begin Available records

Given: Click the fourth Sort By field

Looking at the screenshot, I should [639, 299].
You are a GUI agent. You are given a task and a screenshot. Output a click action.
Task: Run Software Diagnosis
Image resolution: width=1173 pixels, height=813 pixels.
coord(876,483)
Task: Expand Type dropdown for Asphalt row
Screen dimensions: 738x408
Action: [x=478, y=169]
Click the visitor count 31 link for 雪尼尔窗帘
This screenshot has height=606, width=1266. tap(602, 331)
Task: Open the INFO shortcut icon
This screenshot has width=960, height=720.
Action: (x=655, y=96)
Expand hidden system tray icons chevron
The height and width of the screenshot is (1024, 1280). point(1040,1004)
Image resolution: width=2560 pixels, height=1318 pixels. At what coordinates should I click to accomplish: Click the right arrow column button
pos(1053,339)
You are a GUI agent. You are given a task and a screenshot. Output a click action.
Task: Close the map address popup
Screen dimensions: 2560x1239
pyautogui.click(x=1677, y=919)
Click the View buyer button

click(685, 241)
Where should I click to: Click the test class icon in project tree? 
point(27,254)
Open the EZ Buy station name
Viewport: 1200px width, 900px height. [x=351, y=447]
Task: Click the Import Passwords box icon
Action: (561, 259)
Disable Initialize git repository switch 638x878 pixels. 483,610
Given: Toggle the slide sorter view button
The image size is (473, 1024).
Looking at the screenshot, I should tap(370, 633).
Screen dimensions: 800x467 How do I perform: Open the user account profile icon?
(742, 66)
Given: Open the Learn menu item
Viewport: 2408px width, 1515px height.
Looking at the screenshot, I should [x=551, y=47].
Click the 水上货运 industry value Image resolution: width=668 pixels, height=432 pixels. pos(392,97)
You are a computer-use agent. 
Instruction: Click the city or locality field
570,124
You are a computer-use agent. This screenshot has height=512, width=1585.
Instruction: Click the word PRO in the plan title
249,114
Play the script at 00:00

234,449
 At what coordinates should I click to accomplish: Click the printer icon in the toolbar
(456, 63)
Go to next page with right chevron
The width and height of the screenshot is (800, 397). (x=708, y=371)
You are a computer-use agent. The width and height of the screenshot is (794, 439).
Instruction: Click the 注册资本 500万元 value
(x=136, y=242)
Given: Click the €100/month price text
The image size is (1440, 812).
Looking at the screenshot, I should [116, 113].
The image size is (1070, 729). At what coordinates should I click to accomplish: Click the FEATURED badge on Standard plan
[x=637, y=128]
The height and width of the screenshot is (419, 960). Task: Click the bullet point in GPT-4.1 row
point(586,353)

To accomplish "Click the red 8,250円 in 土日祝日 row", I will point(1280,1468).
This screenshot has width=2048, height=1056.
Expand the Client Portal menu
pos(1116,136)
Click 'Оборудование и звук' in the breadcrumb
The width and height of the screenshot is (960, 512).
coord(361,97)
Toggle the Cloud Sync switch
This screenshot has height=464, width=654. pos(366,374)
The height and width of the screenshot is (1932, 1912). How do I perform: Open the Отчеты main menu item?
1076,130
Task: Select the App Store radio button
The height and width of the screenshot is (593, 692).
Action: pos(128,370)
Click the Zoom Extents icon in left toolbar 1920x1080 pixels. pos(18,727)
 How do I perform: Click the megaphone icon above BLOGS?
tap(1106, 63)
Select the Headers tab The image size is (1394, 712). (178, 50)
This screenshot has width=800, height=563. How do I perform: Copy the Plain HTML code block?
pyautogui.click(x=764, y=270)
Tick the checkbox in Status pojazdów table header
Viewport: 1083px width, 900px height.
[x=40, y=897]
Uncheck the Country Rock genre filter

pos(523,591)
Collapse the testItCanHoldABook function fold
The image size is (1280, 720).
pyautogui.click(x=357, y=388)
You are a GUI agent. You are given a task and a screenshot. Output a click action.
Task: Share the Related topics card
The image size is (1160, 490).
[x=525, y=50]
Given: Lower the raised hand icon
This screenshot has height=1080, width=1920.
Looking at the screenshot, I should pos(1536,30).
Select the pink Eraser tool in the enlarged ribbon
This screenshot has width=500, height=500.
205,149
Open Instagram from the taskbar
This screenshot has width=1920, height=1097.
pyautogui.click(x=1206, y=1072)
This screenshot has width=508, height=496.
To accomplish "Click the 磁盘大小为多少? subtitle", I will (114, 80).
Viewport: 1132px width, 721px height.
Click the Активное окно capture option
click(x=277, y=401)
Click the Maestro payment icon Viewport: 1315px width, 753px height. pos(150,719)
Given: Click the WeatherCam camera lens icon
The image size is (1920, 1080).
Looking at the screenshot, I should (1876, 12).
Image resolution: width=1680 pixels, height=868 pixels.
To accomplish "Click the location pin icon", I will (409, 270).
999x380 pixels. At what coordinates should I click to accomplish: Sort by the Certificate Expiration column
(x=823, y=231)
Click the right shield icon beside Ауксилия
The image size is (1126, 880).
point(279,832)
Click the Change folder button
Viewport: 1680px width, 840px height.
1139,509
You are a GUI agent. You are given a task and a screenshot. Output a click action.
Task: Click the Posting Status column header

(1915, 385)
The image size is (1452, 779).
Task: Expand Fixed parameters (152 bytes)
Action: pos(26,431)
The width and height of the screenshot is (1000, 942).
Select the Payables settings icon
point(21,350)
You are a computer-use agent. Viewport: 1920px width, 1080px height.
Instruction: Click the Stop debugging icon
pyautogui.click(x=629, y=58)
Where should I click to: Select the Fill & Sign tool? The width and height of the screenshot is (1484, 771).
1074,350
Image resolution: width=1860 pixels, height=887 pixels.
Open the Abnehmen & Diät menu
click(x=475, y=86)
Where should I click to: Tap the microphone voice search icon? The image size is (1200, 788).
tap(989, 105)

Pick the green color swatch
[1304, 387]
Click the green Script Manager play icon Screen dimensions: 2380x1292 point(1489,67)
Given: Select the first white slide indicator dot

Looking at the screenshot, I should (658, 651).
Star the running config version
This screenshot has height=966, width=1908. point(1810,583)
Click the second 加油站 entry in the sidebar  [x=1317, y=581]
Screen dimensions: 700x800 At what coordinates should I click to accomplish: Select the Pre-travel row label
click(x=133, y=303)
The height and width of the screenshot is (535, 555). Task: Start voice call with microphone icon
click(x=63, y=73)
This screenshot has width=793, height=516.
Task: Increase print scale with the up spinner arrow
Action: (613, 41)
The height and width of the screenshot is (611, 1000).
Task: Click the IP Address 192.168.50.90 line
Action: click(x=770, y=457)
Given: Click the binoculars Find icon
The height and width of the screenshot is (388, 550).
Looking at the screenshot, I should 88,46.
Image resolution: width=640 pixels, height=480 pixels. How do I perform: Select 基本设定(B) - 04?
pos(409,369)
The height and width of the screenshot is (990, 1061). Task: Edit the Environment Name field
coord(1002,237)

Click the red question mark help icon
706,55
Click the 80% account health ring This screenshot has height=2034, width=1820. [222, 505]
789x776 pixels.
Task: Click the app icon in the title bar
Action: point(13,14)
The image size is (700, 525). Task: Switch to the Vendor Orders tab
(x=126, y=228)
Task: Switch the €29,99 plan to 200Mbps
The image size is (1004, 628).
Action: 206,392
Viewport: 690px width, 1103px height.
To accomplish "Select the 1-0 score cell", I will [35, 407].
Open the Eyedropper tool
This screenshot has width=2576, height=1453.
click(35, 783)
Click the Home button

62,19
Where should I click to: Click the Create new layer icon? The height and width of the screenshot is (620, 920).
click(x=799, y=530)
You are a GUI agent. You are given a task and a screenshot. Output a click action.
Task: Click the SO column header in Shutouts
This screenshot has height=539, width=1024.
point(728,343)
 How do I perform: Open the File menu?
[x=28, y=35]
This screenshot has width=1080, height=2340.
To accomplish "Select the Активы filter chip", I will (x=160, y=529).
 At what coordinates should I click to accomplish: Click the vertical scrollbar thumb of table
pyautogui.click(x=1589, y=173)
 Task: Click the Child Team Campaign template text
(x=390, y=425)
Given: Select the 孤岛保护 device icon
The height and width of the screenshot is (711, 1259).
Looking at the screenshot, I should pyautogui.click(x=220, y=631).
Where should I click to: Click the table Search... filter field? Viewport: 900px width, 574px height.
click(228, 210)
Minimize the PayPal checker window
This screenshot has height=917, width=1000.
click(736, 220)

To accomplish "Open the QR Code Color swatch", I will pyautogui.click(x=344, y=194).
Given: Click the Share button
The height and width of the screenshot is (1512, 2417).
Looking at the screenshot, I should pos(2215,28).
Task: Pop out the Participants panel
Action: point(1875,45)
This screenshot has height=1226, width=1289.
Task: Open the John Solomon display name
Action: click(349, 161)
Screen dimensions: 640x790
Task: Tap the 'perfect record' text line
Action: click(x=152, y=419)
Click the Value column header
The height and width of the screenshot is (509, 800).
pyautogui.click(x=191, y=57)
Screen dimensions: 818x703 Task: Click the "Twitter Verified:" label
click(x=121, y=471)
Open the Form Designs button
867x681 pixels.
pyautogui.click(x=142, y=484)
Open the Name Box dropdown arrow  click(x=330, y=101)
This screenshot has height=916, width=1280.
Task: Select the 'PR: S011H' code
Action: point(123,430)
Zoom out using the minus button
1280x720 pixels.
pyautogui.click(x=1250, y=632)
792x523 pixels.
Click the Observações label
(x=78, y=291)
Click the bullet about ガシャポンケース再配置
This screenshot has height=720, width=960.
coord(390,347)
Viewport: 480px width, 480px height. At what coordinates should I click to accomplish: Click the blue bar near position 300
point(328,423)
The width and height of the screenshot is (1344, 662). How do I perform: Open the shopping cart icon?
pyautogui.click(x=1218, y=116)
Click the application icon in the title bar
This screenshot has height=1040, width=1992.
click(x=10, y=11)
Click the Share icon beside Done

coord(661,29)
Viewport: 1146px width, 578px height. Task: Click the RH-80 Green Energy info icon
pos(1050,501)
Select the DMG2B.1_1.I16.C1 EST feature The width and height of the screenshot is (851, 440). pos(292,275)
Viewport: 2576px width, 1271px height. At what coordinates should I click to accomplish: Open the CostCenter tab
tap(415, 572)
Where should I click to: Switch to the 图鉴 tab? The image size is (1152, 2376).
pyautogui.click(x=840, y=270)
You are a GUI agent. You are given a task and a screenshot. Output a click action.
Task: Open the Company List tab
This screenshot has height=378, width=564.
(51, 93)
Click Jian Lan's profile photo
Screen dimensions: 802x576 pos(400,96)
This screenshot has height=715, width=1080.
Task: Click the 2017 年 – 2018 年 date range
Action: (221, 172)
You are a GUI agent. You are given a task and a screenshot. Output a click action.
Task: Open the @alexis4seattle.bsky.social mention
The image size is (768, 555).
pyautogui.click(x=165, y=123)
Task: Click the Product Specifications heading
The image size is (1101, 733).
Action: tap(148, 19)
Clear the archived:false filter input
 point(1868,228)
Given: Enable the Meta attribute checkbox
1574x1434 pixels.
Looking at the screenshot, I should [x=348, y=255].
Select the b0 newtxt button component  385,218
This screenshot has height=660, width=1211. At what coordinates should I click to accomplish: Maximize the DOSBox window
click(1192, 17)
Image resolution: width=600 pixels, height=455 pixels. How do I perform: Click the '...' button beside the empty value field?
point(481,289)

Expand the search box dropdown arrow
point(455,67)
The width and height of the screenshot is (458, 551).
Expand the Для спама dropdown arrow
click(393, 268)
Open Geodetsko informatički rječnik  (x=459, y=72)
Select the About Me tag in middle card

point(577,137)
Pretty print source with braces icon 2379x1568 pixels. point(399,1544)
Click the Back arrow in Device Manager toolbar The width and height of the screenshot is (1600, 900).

end Available records

* _Short task_:
Rewrite the items from the line with "Viewport: 1146px width, 578px" to the line with "click(1192, 17)", swapping "Product Specifications" for "Product Details" and leaving everything else unchanged.

* _Written solution_:
Viewport: 1146px width, 578px height. Task: Click the RH-80 Green Energy info icon
pos(1050,501)
Select the DMG2B.1_1.I16.C1 EST feature The width and height of the screenshot is (851, 440). pos(292,275)
Viewport: 2576px width, 1271px height. At what coordinates should I click to accomplish: Open the CostCenter tab
tap(415, 572)
Where should I click to: Switch to the 图鉴 tab? The image size is (1152, 2376).
pyautogui.click(x=840, y=270)
You are a GUI agent. You are given a task and a screenshot. Output a click action.
Task: Open the Company List tab
This screenshot has height=378, width=564.
(51, 93)
Click Jian Lan's profile photo
Screen dimensions: 802x576 pos(400,96)
This screenshot has height=715, width=1080.
Task: Click the 2017 年 – 2018 年 date range
Action: (221, 172)
You are a GUI agent. You are given a task and a screenshot. Output a click action.
Task: Open the @alexis4seattle.bsky.social mention
The image size is (768, 555).
pyautogui.click(x=165, y=123)
Task: Click the Product Details heading
The image size is (1101, 733).
Action: tap(148, 19)
Clear the archived:false filter input
 point(1868,228)
Given: Enable the Meta attribute checkbox
1574x1434 pixels.
Looking at the screenshot, I should [x=348, y=255].
Select the b0 newtxt button component  385,218
This screenshot has height=660, width=1211. At what coordinates should I click to accomplish: Maximize the DOSBox window
click(1192, 17)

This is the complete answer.